The American Rescue Plan (ARP), signed into law earlier this month, uses a large investment of government funds to boost public health and health systems to respond to the ongoing pandemic. In addition to specific funding for COVID-19 testing, treatment, and vaccine administration, the ARP includes new funding for Medicaid and resources for states to address some effects of the pandemic.

Extending Medicaid Coverage and Covering COVID-19 Testing, Treatment, and Vaccination

Medicaid is an important part of the national response to COVID-19. The program has helped alleviate health coverage concerns for many individuals losing their jobs and job-based health insurance. The ARP builds on earlier legislation that requires Medicaid to cover testing and ensures coverage of COVID-19 vaccination and treatment for beneficiaries. States will receive full federal funding for vaccine administration for one year after the public health emergency ends. Medicaid enrollees will have no cost-sharing responsibilities for COVID-19 testing, treatment, or vaccination.

Thirty-six states and D.C. have expanded their Medicaid eligibility to 138 percent of the federal poverty level (about $17,800 for an individual); two others have adopted but not yet implemented expansion. Currently, the federal government pays 90 percent of the cost for the expansion group. The ARP creates an incentive for the remaining 12 states to adopt expansion by providing an enhanced federal match for their existing Medicaid populations. Under the relief bill, states newly expanding their Medicaid eligibility would receive a 5 percent increase to their federal match for traditional Medicaid groups (e.g., children, individuals with disabilities, and older adults) for two years. This is on top of the 6.2 percent increase all states received under the Coronavirus Aid, Relief, and Economic Security (CARES) Act. For example, Alabama has a federal medical assistance percentage (FMAP) of almost 79 percent with the CARES Act increase. The FMAP in Alabama would increase to almost 84 percent if the state expanded Medicaid eligibility during the public health emergency.

The first pandemic relief bill, Families First Coronavirus Response Act, gave states the option to cover COVID-19 testing for uninsured individuals through Medicaid. This means individuals who do not qualify for Medicaid and had no other source of affordable coverage, could receive a COVID-19 test at no cost.

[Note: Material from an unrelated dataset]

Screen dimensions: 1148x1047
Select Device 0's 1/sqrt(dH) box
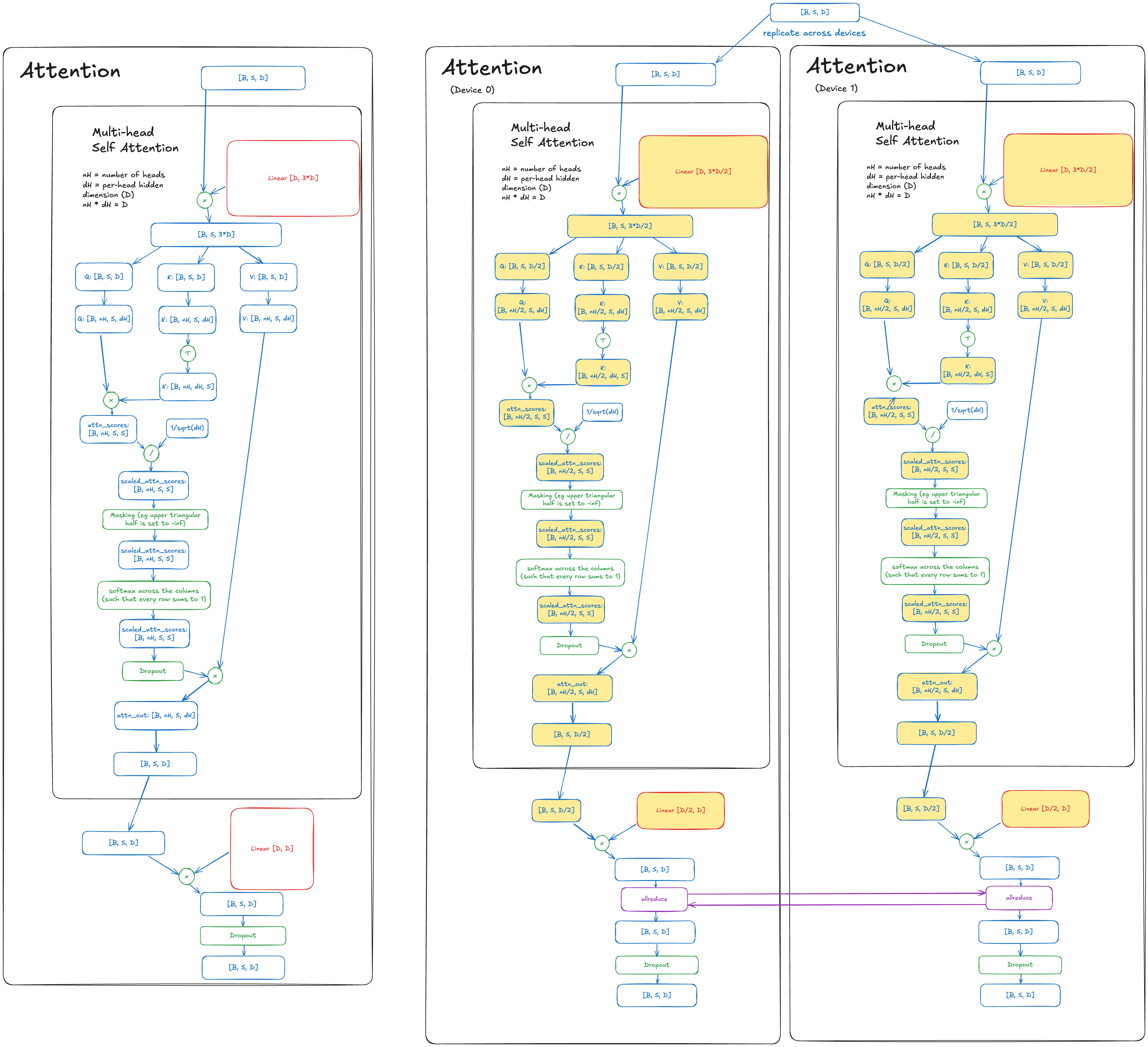coord(602,412)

Less than half of states had taken up this option as of January 2021. The ARP adds coverage of vaccination and COVID-19 related treatment to cover uninsured individuals affected by the pandemic for the duration of the public health emergency. The addition of treatment coverage should make this a more appealing option for states.

Reducing Maternal Mortality

Prior to the pandemic, momentum had been building at the state and federal level to address the rise in maternal mortality. Blacks and American Indian/Alaska Natives (AI/AN) have the highest rates of maternal deaths in the U.S., as compared with other groups. Black, AI/AN, and Latinx people are also disproportionately impacted by the pandemic with higher rates of infection requiring hospitalization and death compared to whites. In addition to the coverage options discussed above, the ARP gives states the option to extend postpartum Medicaid coverage from 60 days to one year. The option is available for five years and could improve continuity of care and health outcomes at a time when having health insurance is more important than ever.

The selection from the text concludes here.